=== Extrait choisi ===
Gros pépin et petits emmerds

À entendre tous les jeudis soir le récit des 708 ou 807 petites souffrances que s’échangent les habitués du Liseron, j’en viens à me demander si un gros pépin autour duquel graviterait toute une vie ne vaudrait pas mieux que le chapelet des petits emmerds qui la rongent morceau par morceau.

Jean Prod’hom
16 juin 2009

Sauver les apparences

à Anthony Poiraudeau (Futiles et graves)

Une jeune femme virevolte au milieu de la cafétéria, toute pimpante dans sa robe à volants savamment étagés; elle laisse deviner des formes dont elle est visiblement fière et que considère à la dérobée ses collègues de travail. Elle s’immobilise soudain, se penche pour saisir les désagréables plis que font ses collants sous son habit de reine, des plis qu’elle remonte tant bien que mal sous le mille-feuille de ses tissus, des plis qu’elle tente de dissimuler ensuite en les lissant tout autour de sa taille de guêpe, avant de se redresser et de virevolter à nouveau.
Je songe alors à l’histoire de l’architecture, aux solides églises romanes de Bourgogne qui joignent sans à coup ni césure le dedans et le dehors; aux architectes des cathédrales de l’ìle de France qui ont été amenés à concevoir des contreforts aux dimensions de leurs ambitions babéliennes; aux basiliques relookées du XVème siècle toscan enfin, à celle de Santa Maria Novella que termina à Florence Leone Battista Alberti en 1470, fixée avec de la colle au vaisseau rustique des frères Sisto et Ristoro, à toutes ces façades de la Renaissance italienne qui, derrière le clinquant, laissent apparaître des coutures bricolées, des raccords, des mauvais plis, bref l’immoralité.
Tout en me baissant pour remonter mes chaussettes, un aphorisme de Nietzsche me revient en mémoire, il conseillait en 1878 à ceux qui bâtissent : Pour exciter l’étonnement, il faut enlever les échafaudages lorsque la maison est construite (Le Voyageur et son ombre, § 335). Si j’avais osé compléter la parole du maître, j’aurais ajouté que, par bonheur, l’histoire restaure à notre insu le dissimulé. Mais ça il n’aurait pas aimé : un peu trop hégélien.
===
** Exercices à faire **
1 - Selon l'extrait, en quelle année Leone Battista Alberti termina-t-il Santa Maria Novella à Florence ?
2 - Recopiez mot pour mot le passage de l'extrait qui s'ouvre sur les mots contenant « Tout en me baissant » et se ferme sur « peu trop hégélien. ».
=== Bloc de données ===
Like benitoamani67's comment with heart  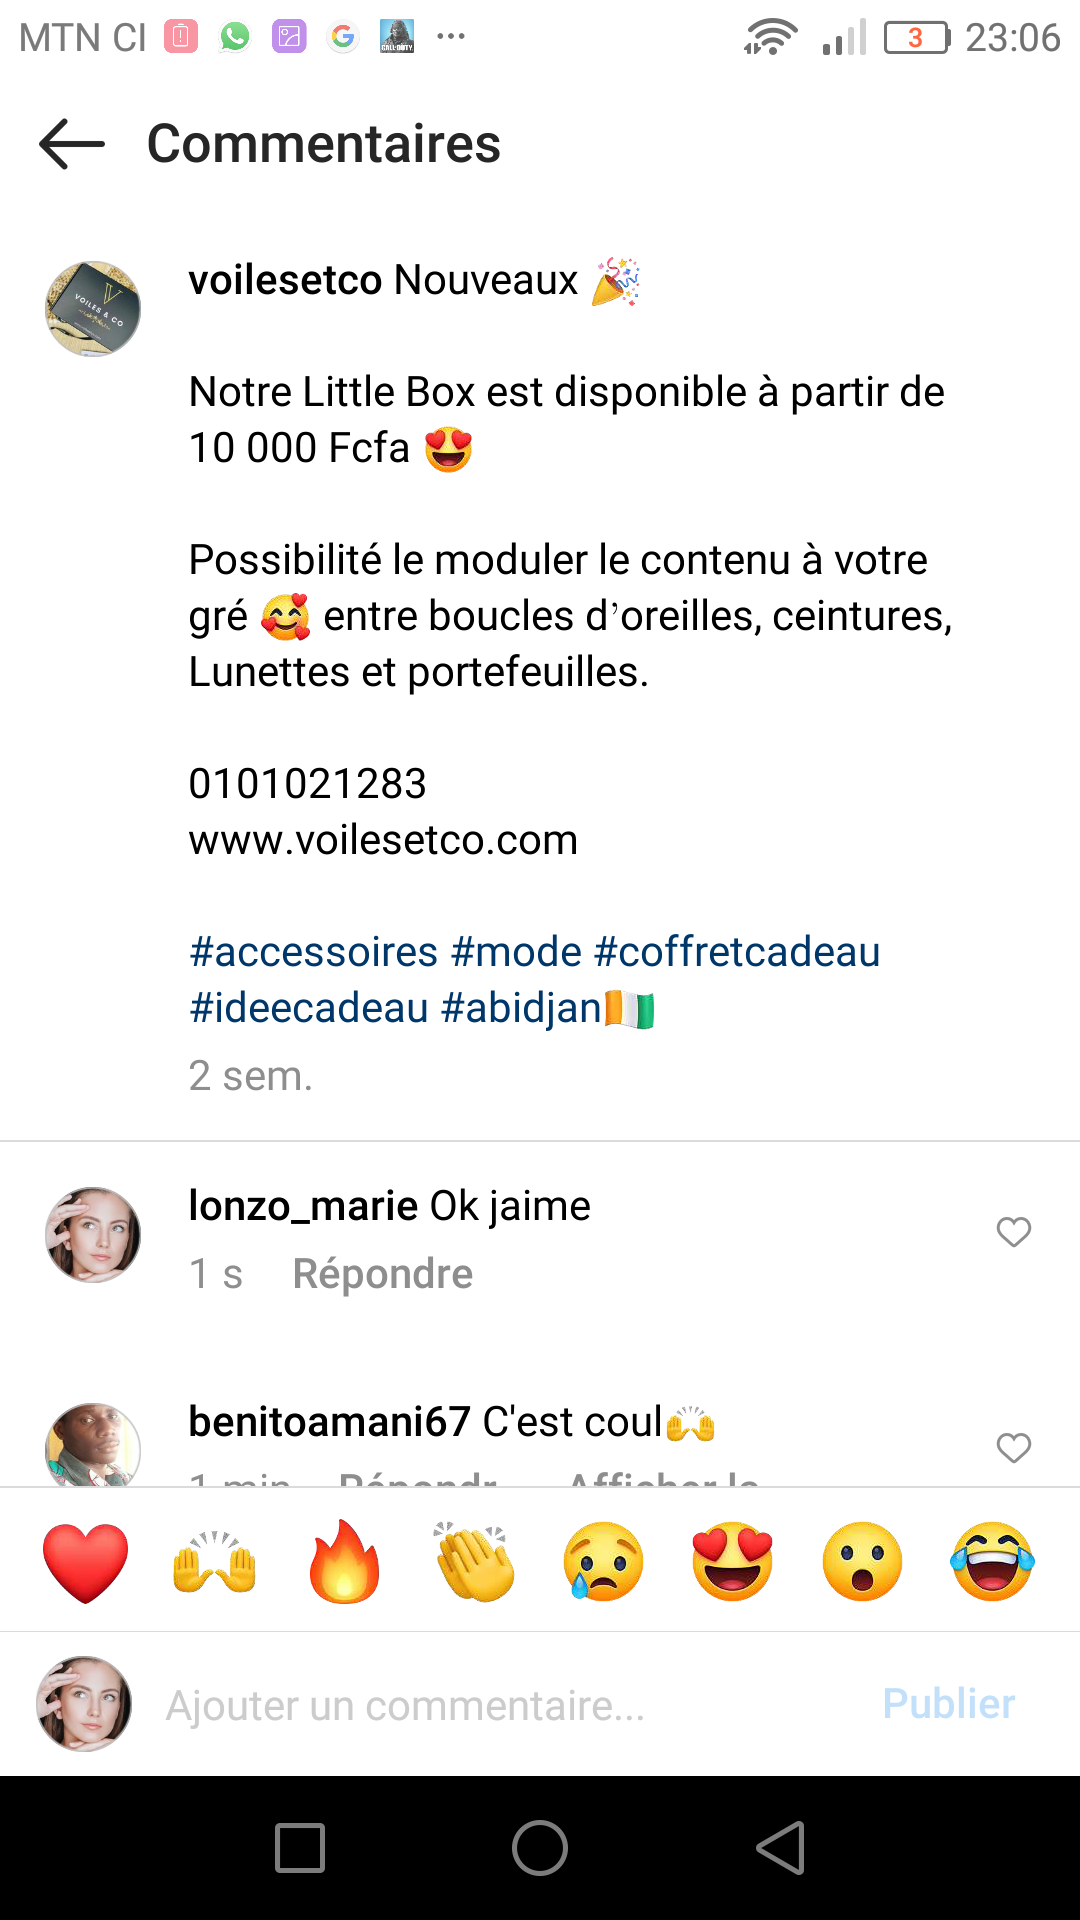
===
** Réponses dans l'ordre **
1 - En 1470.

2 -
Tout en me baissant pour remonter mes chaussettes, un aphorisme de Nietzsche me revient en mémoire, il conseillait en 1878 à ceux qui bâtissent : Pour exciter l’étonnement, il faut enlever les échafaudages lorsque la maison est construite (Le Voyageur et son ombre, § 335). Si j’avais osé compléter la parole du maître, j’aurais ajouté que, par bonheur, l’histoire restaure à notre insu le dissimulé. Mais ça il n’aurait pas aimé : un peu trop hégélien.